• _WHAT THE EXERCISE ASKS_
Reproduce the portion of the Puerto Rico trip post between "As noted above, my" and "find that everywhere.", inclusive, word for word.

[[ STUDY TEXT, beginning ]]

By Edward M. Bury, APR, aka The PRDude
Buenas noches. I mean, good evening. A few days back from our recent vacation trip to Puerto Rico, and I’m still flaunting my command of Spanish. Along with the aforementioned greeting, I mastered ordering beer and asking directions to the men’s room.
Last week, Susan and I spent a delightful week in Old San Juan, the commonwealth’s capitol city, rich with culture, history, architecture, beauty, food and drink. In Part 1 of this report, I’ll chronicle some thoughts from a real PR guy from, well, PR.
I’m referring to my friend and former colleague, Carlos Rivera, APR, Executive Partner at Partners Communications of Bayamon, Puerto Rico. I’ve known Carlos for six years, as we served together during my years on the Universal Accreditation Board. Carlos represents Asociacion de Relacionistas Professionales de Puerto Rico, one of the nine organizations that make up the UAB.
During dinner at a hip restaurant called Casa Lola just across the beach in the resort district on the Atlantic Ocean, Carlos shared these thoughts on his business and the state of public relations in Puerto Rico as we drank white wine and dined on some tremendous food.
The Client Roster. Partners Communications represents some pretty well-known brands like United Airlines for media relations, crisis communications and other duties. Carlos said the shop just picked up a distributor of consumer products, and we discussed some strategies on how to incorporate Facebook and other social media to help build awareness. Perhaps use Facebook to drive traffic to an event.
The PR Business in PR. Overall, business for practitioners on the island is good, especially for the small and boutique agencies like Partners Communications. Clients are recovering from the lean years that battered budgets everywhere and many can’t afford the hourly rates and retainers charged by the agencies flaunting household names.
The APR Needs a Push in PR. The Accreditation in Public Relations credential is available to practitioners in Puerto Rico; but like here stateside, the big agencies and corporations have not fully embraced the value of the APR and the leaders are not making the credential a priority for those committed to the profession.
As noted above, my Spanish is somewhat limited. Make that really limited. But during our time in Puerto Rico, I experienced a modern nation (okay, commonwealth) with diverse, passionate people and a relatively thriving economy. Yes, there were pockets of poverty, but you’ll find that everywhere.
Have to believe that an enhanced public relations community could help the commonwealth build awareness for its key economic drivers — tourism, agriculture and pharmaceuticals. (Yes, pharmaceuticals.) Carlos said many of the big shops all have offices on the island, as noted, there are plenty of opportunities for start up players.
We noticed a grand new mixed use real estate development under construction along the harbor. Real estate — that’s the industry I know best. Hey Carlos: Need another partner?

[[ STUDY TEXT, end ]]
[[ GIVEN ENTRIES, beginning ]]

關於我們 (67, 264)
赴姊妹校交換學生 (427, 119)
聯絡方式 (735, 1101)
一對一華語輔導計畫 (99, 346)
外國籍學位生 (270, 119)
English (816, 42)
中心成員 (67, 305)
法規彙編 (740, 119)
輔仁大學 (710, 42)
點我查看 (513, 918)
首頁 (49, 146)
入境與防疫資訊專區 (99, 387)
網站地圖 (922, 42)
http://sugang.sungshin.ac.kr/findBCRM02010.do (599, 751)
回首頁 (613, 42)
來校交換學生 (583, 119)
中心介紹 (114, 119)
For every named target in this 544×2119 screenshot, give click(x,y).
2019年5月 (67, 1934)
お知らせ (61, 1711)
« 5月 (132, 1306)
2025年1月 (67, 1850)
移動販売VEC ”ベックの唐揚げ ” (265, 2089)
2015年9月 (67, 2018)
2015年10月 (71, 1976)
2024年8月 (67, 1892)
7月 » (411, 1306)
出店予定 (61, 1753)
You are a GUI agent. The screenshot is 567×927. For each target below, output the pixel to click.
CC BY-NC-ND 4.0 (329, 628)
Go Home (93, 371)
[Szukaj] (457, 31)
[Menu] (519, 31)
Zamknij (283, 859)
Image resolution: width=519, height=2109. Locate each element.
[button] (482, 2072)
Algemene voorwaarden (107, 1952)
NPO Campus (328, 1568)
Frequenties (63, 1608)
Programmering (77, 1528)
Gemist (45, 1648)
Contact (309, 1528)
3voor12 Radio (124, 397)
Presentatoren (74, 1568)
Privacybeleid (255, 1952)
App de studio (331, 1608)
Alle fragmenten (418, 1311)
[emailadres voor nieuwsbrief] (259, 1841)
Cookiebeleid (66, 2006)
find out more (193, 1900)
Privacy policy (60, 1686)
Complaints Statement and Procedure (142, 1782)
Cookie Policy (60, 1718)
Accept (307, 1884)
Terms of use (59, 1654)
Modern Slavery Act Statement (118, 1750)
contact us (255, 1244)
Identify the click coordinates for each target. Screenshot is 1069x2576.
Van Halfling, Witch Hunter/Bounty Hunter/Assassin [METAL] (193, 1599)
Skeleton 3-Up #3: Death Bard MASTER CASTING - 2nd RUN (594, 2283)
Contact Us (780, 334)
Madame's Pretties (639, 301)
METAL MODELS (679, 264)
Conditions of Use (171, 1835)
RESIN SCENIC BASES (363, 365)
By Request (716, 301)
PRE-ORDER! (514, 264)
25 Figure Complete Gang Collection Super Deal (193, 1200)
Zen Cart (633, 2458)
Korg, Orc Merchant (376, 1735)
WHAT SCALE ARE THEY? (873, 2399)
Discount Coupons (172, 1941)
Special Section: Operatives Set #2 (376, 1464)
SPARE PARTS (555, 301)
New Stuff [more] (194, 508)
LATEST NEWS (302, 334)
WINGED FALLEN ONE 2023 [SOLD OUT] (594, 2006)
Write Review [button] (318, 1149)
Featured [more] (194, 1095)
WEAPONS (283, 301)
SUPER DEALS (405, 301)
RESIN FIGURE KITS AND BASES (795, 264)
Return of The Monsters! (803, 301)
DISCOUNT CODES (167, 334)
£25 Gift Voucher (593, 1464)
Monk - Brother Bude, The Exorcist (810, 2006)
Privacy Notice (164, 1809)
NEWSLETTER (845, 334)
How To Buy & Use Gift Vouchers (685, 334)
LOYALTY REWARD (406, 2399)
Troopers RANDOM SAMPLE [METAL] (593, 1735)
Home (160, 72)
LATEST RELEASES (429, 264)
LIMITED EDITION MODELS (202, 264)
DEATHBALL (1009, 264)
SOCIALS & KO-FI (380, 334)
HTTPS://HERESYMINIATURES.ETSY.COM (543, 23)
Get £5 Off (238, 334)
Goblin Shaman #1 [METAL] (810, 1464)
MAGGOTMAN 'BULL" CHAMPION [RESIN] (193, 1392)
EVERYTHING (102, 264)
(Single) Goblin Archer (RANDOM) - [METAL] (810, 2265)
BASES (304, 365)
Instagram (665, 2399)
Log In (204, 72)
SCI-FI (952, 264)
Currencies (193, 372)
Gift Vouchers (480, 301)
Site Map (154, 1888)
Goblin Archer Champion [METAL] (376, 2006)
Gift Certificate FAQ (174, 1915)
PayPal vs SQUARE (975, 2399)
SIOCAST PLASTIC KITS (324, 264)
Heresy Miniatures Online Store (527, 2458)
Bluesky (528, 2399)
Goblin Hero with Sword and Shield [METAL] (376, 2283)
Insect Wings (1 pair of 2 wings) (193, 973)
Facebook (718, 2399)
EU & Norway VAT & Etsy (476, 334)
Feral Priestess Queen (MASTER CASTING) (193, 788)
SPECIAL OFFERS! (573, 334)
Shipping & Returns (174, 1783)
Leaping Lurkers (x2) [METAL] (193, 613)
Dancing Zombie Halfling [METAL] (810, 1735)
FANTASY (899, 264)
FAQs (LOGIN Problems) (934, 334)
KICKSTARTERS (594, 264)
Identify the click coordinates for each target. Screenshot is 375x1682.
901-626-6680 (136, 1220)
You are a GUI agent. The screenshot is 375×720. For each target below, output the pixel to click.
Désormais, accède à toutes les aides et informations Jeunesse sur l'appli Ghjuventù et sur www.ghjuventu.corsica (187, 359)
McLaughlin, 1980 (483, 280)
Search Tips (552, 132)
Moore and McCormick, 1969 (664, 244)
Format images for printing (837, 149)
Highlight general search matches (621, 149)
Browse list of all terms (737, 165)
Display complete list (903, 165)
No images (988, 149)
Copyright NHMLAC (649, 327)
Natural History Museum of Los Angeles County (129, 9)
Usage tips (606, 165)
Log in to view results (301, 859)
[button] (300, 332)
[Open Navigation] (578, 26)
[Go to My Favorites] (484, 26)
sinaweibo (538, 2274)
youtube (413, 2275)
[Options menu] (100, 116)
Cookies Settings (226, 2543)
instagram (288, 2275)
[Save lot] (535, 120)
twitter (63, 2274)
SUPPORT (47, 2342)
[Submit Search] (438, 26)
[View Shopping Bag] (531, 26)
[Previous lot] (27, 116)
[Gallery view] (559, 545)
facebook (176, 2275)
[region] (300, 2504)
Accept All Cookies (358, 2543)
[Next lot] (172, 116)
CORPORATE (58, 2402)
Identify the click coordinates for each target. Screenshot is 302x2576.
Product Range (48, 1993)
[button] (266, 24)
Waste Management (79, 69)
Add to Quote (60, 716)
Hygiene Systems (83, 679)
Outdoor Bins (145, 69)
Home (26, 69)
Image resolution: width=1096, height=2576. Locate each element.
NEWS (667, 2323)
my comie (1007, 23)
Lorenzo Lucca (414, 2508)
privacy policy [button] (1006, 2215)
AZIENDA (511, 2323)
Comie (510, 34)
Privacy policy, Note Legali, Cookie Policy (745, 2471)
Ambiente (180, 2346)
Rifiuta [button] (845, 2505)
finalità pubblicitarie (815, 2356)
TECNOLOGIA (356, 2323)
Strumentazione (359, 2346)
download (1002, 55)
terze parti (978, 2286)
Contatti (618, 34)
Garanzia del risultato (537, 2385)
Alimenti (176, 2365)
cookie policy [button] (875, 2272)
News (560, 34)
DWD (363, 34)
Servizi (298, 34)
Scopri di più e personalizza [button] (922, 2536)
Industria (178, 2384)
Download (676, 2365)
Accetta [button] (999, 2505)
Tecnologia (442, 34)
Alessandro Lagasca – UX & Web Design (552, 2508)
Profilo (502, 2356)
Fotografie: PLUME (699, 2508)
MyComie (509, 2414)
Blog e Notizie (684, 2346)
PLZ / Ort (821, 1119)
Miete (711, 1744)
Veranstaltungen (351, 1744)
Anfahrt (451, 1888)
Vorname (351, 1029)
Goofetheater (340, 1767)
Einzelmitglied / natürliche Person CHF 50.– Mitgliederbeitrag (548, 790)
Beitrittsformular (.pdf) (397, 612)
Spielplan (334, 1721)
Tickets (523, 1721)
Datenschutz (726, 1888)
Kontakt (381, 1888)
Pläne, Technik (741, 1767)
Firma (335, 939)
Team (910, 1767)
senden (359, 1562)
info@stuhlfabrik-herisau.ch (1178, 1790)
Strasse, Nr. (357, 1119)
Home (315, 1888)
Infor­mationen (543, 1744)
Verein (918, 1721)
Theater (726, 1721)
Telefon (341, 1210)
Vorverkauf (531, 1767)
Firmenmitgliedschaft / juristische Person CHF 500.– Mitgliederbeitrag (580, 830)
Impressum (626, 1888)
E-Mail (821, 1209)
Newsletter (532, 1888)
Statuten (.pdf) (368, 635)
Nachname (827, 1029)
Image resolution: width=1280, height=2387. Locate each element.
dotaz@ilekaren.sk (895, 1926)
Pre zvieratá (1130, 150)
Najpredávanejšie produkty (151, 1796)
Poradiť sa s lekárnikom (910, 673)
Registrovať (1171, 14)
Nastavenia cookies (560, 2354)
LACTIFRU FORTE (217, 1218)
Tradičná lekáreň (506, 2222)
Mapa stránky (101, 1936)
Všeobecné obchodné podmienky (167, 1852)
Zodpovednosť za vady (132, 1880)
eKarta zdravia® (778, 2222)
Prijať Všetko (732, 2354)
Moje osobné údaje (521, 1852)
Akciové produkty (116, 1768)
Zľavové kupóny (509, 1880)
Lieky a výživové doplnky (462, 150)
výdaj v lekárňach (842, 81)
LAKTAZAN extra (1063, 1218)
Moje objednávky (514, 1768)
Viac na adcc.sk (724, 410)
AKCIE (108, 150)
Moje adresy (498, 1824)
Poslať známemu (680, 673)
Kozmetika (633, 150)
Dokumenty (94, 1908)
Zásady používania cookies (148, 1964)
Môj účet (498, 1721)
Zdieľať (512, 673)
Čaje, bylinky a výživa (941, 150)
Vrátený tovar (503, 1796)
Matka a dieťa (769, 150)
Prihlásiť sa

[[ GIVEN ENTRIES, end ]]

• _ANSWER BOX_
As noted above, my Spanish is somewhat limited. Make that really limited. But during our time in Puerto Rico, I experienced a modern nation (okay, commonwealth) with diverse, passionate people and a relatively thriving economy. Yes, there were pockets of poverty, but you’ll find that everywhere.